[Datos de elementos y de posición en el texto]

▬▬▬▬▬▬▬▬▬▬

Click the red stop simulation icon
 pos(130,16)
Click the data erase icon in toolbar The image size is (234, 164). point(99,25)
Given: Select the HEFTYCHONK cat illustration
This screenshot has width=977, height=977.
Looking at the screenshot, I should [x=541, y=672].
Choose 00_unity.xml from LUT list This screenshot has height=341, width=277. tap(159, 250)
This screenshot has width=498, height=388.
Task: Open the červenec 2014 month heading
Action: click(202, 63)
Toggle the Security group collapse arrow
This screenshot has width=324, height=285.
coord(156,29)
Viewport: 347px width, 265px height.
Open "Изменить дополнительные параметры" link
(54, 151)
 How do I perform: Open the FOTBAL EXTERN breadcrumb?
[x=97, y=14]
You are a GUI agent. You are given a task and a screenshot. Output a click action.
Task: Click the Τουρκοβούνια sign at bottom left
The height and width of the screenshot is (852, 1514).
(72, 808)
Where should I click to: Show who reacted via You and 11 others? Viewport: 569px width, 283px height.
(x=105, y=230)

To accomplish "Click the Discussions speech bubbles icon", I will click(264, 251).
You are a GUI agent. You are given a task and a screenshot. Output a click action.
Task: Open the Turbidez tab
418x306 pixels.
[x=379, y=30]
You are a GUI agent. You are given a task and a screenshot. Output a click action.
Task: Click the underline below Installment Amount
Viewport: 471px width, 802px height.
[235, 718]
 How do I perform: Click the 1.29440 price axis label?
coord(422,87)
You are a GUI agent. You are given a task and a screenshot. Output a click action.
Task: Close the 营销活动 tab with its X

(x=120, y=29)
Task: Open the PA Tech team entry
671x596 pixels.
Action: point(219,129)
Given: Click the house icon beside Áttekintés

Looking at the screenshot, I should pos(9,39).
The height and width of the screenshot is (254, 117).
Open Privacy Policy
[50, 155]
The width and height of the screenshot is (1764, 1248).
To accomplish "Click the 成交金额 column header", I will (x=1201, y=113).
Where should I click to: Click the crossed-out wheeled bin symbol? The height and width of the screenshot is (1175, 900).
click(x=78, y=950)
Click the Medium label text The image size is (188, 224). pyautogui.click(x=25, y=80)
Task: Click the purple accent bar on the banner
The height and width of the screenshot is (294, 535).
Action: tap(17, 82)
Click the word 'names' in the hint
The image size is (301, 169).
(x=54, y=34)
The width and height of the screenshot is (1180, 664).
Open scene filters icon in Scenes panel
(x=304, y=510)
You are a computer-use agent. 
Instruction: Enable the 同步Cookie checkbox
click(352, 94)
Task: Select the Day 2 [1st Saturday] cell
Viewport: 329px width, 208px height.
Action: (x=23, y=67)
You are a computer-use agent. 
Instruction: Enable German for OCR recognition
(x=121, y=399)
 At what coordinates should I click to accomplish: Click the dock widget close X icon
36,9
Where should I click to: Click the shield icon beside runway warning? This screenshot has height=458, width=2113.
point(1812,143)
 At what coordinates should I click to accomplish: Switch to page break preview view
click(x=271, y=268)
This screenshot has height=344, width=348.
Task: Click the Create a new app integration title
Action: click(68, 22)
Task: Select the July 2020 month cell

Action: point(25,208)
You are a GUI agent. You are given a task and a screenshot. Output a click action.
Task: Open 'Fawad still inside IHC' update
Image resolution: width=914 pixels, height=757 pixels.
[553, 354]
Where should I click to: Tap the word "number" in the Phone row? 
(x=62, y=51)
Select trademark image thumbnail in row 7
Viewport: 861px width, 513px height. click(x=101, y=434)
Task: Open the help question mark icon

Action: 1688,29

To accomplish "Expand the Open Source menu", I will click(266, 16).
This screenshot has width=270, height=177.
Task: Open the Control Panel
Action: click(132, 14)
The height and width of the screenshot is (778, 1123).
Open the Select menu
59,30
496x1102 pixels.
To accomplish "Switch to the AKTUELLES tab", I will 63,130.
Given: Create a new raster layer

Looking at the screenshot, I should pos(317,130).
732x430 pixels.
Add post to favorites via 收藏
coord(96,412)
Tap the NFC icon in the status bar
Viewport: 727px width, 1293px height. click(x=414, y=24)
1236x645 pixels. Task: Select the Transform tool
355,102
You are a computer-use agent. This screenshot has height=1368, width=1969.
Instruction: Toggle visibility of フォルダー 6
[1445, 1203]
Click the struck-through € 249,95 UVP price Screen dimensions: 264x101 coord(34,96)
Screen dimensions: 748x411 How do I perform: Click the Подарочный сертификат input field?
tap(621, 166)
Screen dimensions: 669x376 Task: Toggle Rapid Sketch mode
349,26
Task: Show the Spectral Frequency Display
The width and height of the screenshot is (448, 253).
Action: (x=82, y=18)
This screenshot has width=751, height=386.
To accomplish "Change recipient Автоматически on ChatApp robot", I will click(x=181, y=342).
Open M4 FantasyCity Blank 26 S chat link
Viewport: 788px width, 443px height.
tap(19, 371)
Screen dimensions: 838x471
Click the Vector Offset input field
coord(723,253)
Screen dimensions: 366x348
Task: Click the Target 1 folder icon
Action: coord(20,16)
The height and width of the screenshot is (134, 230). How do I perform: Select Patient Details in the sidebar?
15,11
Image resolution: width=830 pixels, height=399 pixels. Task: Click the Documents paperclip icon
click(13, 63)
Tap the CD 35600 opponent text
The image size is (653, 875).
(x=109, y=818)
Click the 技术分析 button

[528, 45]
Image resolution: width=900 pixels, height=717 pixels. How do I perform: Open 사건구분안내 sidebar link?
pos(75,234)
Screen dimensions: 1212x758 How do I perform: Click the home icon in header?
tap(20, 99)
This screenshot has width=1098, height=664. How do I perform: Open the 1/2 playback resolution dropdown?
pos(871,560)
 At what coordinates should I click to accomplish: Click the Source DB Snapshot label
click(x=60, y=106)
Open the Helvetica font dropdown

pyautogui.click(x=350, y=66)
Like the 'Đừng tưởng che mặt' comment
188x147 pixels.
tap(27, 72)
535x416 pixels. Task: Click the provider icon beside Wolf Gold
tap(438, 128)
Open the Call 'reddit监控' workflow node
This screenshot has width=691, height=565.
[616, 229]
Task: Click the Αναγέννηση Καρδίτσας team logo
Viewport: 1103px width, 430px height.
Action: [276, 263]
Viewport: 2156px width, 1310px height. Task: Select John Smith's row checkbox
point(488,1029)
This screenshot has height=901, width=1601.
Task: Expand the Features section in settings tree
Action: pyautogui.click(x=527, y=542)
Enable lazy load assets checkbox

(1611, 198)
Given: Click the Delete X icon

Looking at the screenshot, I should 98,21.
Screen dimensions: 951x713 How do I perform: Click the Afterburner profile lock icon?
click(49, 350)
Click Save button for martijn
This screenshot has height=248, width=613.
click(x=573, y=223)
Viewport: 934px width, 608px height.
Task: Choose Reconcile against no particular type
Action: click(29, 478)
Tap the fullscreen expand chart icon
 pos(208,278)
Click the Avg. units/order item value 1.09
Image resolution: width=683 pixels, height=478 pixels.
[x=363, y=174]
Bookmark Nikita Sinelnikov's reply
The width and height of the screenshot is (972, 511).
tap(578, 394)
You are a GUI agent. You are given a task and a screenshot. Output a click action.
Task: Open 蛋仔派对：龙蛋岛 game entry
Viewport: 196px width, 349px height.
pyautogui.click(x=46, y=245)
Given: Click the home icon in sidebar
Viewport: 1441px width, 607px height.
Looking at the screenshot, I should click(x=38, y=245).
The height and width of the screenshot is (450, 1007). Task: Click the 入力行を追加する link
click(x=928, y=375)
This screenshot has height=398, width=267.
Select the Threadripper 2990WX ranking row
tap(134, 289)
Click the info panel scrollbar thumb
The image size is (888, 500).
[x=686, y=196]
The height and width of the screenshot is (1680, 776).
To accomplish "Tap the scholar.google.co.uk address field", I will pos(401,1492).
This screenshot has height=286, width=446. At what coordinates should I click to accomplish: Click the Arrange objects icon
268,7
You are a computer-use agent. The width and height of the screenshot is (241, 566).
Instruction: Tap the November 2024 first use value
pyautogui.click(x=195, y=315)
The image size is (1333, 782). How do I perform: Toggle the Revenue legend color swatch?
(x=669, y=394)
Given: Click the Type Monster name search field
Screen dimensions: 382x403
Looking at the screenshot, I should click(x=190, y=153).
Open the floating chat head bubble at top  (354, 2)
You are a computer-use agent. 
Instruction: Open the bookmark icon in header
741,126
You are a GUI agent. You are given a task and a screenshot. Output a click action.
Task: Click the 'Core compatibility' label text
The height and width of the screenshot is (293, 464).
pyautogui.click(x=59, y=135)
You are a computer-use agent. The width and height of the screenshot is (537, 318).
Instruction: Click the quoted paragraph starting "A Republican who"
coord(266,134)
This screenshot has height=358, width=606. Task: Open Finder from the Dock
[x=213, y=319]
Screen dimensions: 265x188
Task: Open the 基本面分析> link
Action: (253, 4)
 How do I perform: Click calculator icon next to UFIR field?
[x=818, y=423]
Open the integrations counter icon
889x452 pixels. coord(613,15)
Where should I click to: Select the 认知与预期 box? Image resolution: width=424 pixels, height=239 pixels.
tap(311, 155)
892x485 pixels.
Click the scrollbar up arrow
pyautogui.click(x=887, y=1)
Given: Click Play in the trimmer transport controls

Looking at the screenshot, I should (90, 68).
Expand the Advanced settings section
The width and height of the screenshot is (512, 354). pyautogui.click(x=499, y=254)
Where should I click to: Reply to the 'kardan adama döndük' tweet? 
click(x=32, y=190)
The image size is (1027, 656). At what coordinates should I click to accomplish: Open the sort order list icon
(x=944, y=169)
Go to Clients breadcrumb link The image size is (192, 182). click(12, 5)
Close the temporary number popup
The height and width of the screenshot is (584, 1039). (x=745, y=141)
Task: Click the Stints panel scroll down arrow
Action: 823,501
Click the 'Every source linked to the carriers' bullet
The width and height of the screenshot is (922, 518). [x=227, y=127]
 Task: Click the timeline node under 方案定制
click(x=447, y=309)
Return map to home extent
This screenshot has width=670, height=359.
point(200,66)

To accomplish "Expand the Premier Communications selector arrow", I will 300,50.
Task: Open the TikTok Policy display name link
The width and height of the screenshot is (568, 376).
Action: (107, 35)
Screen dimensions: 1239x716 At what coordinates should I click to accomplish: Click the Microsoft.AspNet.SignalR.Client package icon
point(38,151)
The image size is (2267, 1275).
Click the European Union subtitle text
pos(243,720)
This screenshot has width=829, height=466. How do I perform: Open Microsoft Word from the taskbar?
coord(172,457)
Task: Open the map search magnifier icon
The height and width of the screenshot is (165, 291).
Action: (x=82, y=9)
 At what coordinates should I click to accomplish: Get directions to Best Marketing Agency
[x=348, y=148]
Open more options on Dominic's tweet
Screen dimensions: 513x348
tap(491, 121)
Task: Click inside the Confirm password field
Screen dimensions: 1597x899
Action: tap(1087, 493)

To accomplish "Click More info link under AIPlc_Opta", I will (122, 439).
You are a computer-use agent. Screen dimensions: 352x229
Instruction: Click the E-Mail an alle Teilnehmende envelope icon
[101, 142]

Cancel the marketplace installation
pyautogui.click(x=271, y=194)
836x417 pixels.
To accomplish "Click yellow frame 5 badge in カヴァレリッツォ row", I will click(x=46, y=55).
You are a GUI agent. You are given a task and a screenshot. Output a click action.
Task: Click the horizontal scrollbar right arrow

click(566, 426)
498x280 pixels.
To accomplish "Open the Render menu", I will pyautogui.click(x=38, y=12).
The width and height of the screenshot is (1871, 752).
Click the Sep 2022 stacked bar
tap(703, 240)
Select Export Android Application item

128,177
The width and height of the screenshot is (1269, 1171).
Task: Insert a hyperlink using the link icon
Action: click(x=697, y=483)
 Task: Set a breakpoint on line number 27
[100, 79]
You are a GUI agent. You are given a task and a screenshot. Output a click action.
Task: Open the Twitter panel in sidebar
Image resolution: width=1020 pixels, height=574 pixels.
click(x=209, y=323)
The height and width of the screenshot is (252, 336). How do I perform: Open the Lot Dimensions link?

▬▬▬▬▬▬▬▬▬▬

Reproduce sin cambios las líneas de las entradas, empezando por la que contiene "Like the 'Đừng tưởng che mặt' comment" y terminando en la que contiene "tap(578, 394)", ambas incluidas.

*EJERCICIO RESUELTO*.
Like the 'Đừng tưởng che mặt' comment
188x147 pixels.
tap(27, 72)
535x416 pixels. Task: Click the provider icon beside Wolf Gold
tap(438, 128)
Open the Call 'reddit监控' workflow node
This screenshot has width=691, height=565.
[616, 229]
Task: Click the Αναγέννηση Καρδίτσας team logo
Viewport: 1103px width, 430px height.
Action: [276, 263]
Viewport: 2156px width, 1310px height. Task: Select John Smith's row checkbox
point(488,1029)
This screenshot has height=901, width=1601.
Task: Expand the Features section in settings tree
Action: pyautogui.click(x=527, y=542)
Enable lazy load assets checkbox

(1611, 198)
Given: Click the Delete X icon

Looking at the screenshot, I should 98,21.
Screen dimensions: 951x713 How do I perform: Click the Afterburner profile lock icon?
click(49, 350)
Click Save button for martijn
This screenshot has height=248, width=613.
click(x=573, y=223)
Viewport: 934px width, 608px height.
Task: Choose Reconcile against no particular type
Action: click(29, 478)
Tap the fullscreen expand chart icon
 pos(208,278)
Click the Avg. units/order item value 1.09
Image resolution: width=683 pixels, height=478 pixels.
[x=363, y=174]
Bookmark Nikita Sinelnikov's reply
The width and height of the screenshot is (972, 511).
tap(578, 394)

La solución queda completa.